When Red Bull Jumped From Space
Honestly, this roundup could consist of content entirely from Red Bull, but I felt I could only pick one, so it seemed right that it perhaps be the most iconic: Red Bull Stratos, or “the mission to the edge of space.” In October 2012, the energy drink company flew Austrian skydiver Felix Baumgartner 24 miles above New Mexico via a helium balloon. Eventually parachuting back down to Earth, Baumgartner broke multiple records in his freefall—which lasted more than four minutes—and also became the first person to break the sound barrier without the use of an engine. The company has since clarified that the project was not an advertising campaign, but rather a scientific mission. With that said, they are a (big) brand that pulled a crazy stunt, so I felt compelled to loop them in.
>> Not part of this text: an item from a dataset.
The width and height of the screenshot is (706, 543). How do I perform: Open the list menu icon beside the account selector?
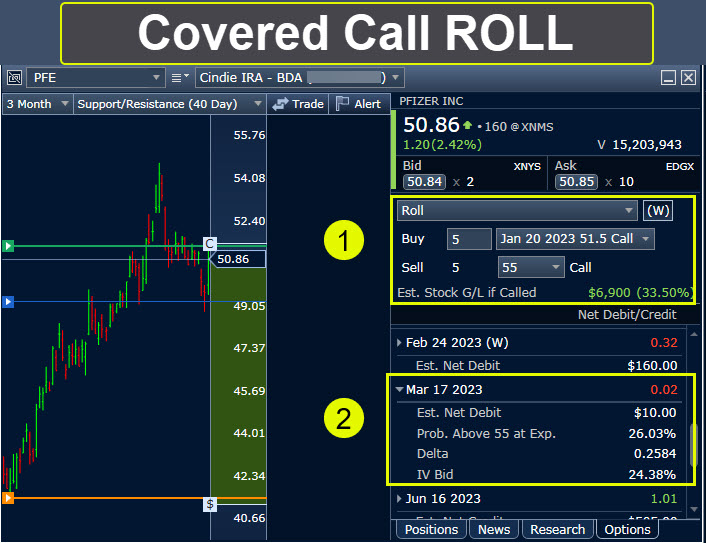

When the World’s Largest Dice Were Thrown Down a Mountain
A thing that happened in 2007: a gambling website called Gnuf ran a marketing campaign where they rolled giant dice down a mountain in Greenland. I wasn’t really sure how to say that but I think it came out OK, yeah? The site had the two steel die (each of which weighed 1,200 pounds) delivered and dropped via helicopter. It’s unclear if the dice are still used today; please feel free to reach out to Fodor’s if you have any information.
When Those Brave People Reenacted That Photo and Ate Lunch Atop a Skyscraper
I don’t know about you, but I’d rather not be trying to dissuade myself from looking down on my next lunch break, terrified of plummeting 32 stories. I’m referring to a 2018 stunt pulled by the London-based Deliveroo, a food delivery service, to celebrate the rise in outdoor food orders courtesy of an intense heatwave at the time. The posed photo they organized is intended to mimic the famous 1932 photo “Lunch Atop a Skyscraper,” which depicts workers sitting on a steel beam, high up on the Rockefeller Center (which was then under construction). This iteration is in central London and the subjects of the photo are winners of the Deliveroo contest in which they entered to be in the photo.
When Time Magazine Made a Time Magazine With Drones
In June 2018, Time took to the skies in Folsom, California, and used more than 958 drones to create an image of a literal Time magazine for its coverage on, appropriately, unmanned vehicles. What’s the science behind the magic? The drones have a specific technology that allows users to program them in a formation, which can then be used to create the desired image.
When Sony Unleashed Those Bouncy Balls on San Francisco
Dropping things down steep locations is shaping up to be a pattern, huh? Sony let loose 250,000 bouncy balls from a tennis ball-like shooter down a street in San Francisco and recorded it in 2005 to promote its Bravia TV. The resulting spot is rather entrancing and the hypnotic effect from the pops of color (which are intended to highlight the Bravia’s ability to deliver clarity “like no other”) from the balls makes the viewer feel like they’re watching a colorful snowstorm—a successful, albeit very dramatic, campaign.
Fun fact (?): Cars were indeed dented in the making of this movie.